J’espère que cette interpellation contribuera à faire participer les Canadiens de tous âges et qu’elle sensibilisera la population à l’utilisation des terres, ce qui permettra d’approfondir notre compréhension de ses effets sur la sécurité alimentaire, les changements climatiques, la santé et la stabilité économique. Il s’agit peut-être du dossier le plus important de notre époque.

Honorables sénateurs, après le débat, je vous exhorte à renvoyer cette interpellation à l’étape du comité afin qu’on puisse l’approfondir, car nous avons la garde de ces terres pour les prochaines générations, nos enfants et nos petits-enfants. Ils comptent sur nous. Merci.

(Sur la motion de la sénatrice Clement, le débat est ajourné.)

Peuples autochtones

Motion tendant à autoriser le comité à étudier la politique fédérale sur les revendications particulières et le processus connexe—Ajournement du débat

L’honorable Brian Francis, conformément au préavis donné le 9 novembre 2023, propose :

Que le Comité sénatorial permanent des peuples autochtones soit autorisé à étudier la politique fédérale sur les revendications particulières et le processus connexe, et à en faire rapport, y compris, sans toutefois s’y limiter :

a)les recherches relatives aux revendications particulières et leur élaboration;

b)le règlement des revendications particulières, notamment les indemnisations et l’accès à la médiation;

Que le comité fasse rapport au Sénat au plus tard le 30 octobre 2025;

Que le comité conserve les pouvoirs nécessaires pour diffuser ses conclusions dans les 180 jours suivant le dépôt du rapport final;

Que le comité soit autorisé, nonobstant les pratiques habituelles, à déposer ses rapports auprès du greffier du Sénat, si le Sénat ne siège pas, et que les rapports soient réputés avoir été déposés au Sénat.

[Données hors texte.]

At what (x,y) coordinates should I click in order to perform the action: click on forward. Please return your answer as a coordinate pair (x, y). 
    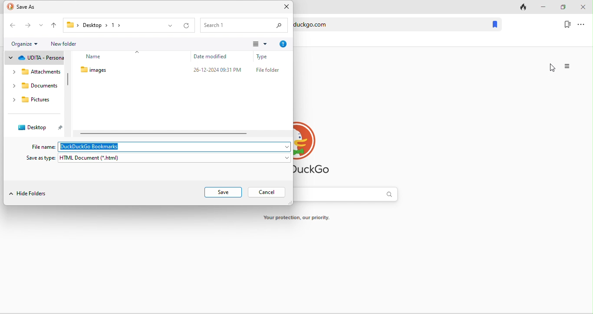
    Looking at the image, I should click on (26, 26). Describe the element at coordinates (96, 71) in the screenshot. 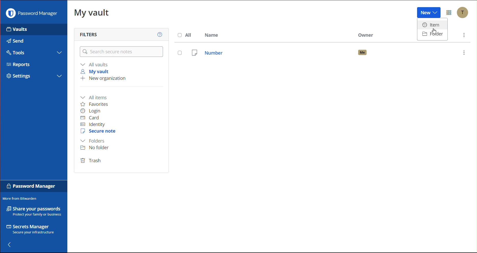

I see `My vault` at that location.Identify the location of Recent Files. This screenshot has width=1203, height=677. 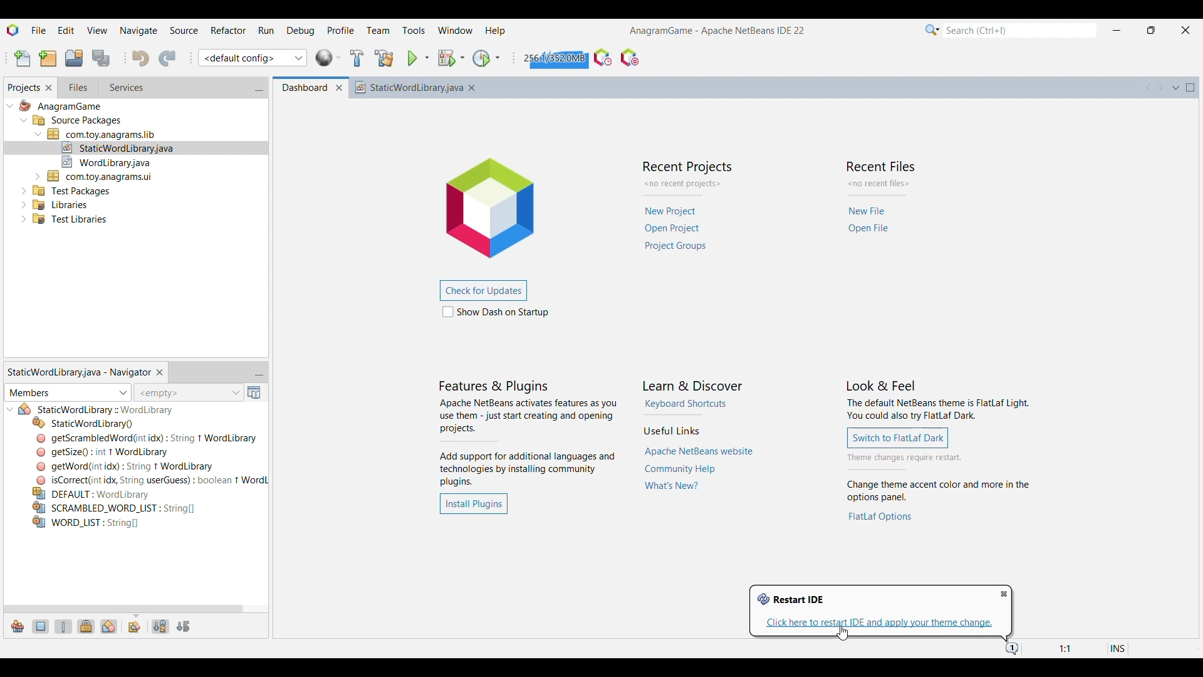
(882, 165).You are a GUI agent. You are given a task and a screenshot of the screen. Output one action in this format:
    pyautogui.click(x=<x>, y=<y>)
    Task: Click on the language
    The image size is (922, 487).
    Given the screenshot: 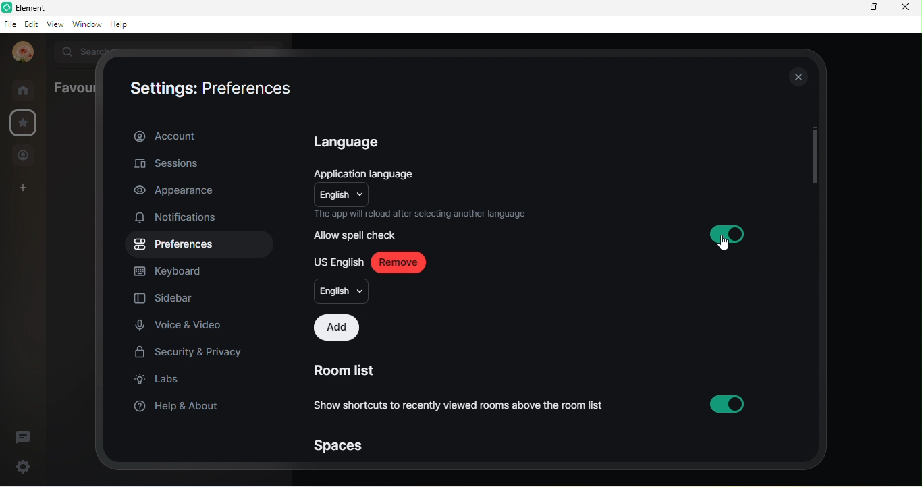 What is the action you would take?
    pyautogui.click(x=355, y=144)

(Sur la motion de la sénatrice Martin, le débat est ajourné.)

(2340)

Motion tendant à autoriser le comité à étudier les dispositions et l’application de la Loi sur les langues autochtones—Ajournement du débat

L’honorable Brian Francis, conformément au préavis donné le 5 décembre 2023, propose :

Que le Comité sénatorial permanent des peuples autochtones soit autorisé à examiner, pour en faire rapport, les dispositions et l’application de la Loi sur les langues autochtones (L.C. 2019, ch. 23) conformément à l’article 49.1 de ladite loi;

Que le comité soumette son rapport final au Sénat au plus tard le 31 décembre 2025;

Que le comité soit autorisé, nonobstant les pratiques habituelles, à déposer des rapports sur cette étude auprès du greffier du Sénat si le Sénat ne siège pas, et que les rapports soient réputés avoir été déposés au Sénat;

Que le comité conserve tous les pouvoirs nécessaires pour diffuser ses conclusions dans les 180 jours suivant le dépôt du rapport final.

(Sur la motion de la sénatrice Martin, le débat est ajourné.)